Stored records
_ _ _
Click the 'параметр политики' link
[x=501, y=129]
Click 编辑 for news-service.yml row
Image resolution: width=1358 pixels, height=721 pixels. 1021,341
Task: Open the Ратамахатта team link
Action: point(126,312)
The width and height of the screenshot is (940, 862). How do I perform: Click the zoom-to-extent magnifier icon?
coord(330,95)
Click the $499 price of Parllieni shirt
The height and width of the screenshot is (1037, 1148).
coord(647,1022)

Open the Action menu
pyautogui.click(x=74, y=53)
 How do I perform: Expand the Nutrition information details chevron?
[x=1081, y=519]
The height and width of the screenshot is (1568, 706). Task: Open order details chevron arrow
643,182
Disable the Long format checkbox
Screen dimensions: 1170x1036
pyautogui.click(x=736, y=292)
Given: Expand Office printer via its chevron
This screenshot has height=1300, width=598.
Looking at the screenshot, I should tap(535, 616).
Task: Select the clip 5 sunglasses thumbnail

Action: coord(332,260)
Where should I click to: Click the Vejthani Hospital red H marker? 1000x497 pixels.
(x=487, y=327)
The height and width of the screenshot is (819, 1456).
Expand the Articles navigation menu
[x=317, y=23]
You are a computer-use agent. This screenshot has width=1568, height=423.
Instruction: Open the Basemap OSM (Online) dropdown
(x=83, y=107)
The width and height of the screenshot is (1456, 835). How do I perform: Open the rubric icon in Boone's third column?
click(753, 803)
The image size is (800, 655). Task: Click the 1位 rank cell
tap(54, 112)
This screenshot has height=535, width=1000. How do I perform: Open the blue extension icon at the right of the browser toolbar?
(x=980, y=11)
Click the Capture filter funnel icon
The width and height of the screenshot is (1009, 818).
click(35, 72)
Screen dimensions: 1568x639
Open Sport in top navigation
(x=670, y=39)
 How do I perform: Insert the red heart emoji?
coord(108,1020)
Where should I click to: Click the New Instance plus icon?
_ _ _
To do :: A verbatim copy of all the entries is the expected result.

Result of the exercise ::
Click the 'параметр политики' link
[x=501, y=129]
Click 编辑 for news-service.yml row
Image resolution: width=1358 pixels, height=721 pixels. 1021,341
Task: Open the Ратамахатта team link
Action: point(126,312)
The width and height of the screenshot is (940, 862). How do I perform: Click the zoom-to-extent magnifier icon?
coord(330,95)
Click the $499 price of Parllieni shirt
The height and width of the screenshot is (1037, 1148).
coord(647,1022)

Open the Action menu
pyautogui.click(x=74, y=53)
 How do I perform: Expand the Nutrition information details chevron?
[x=1081, y=519]
The height and width of the screenshot is (1568, 706). Task: Open order details chevron arrow
643,182
Disable the Long format checkbox
Screen dimensions: 1170x1036
pyautogui.click(x=736, y=292)
Given: Expand Office printer via its chevron
This screenshot has height=1300, width=598.
Looking at the screenshot, I should tap(535, 616).
Task: Select the clip 5 sunglasses thumbnail

Action: coord(332,260)
Where should I click to: Click the Vejthani Hospital red H marker? 1000x497 pixels.
(x=487, y=327)
The height and width of the screenshot is (819, 1456).
Expand the Articles navigation menu
[x=317, y=23]
You are a computer-use agent. This screenshot has width=1568, height=423.
Instruction: Open the Basemap OSM (Online) dropdown
(x=83, y=107)
The width and height of the screenshot is (1456, 835). How do I perform: Open the rubric icon in Boone's third column?
click(753, 803)
The image size is (800, 655). Task: Click the 1位 rank cell
tap(54, 112)
This screenshot has height=535, width=1000. How do I perform: Open the blue extension icon at the right of the browser toolbar?
(x=980, y=11)
Click the Capture filter funnel icon
The width and height of the screenshot is (1009, 818).
click(35, 72)
Screen dimensions: 1568x639
Open Sport in top navigation
(x=670, y=39)
 How do I perform: Insert the red heart emoji?
coord(108,1020)
Where should I click to: Click the New Instance plus icon?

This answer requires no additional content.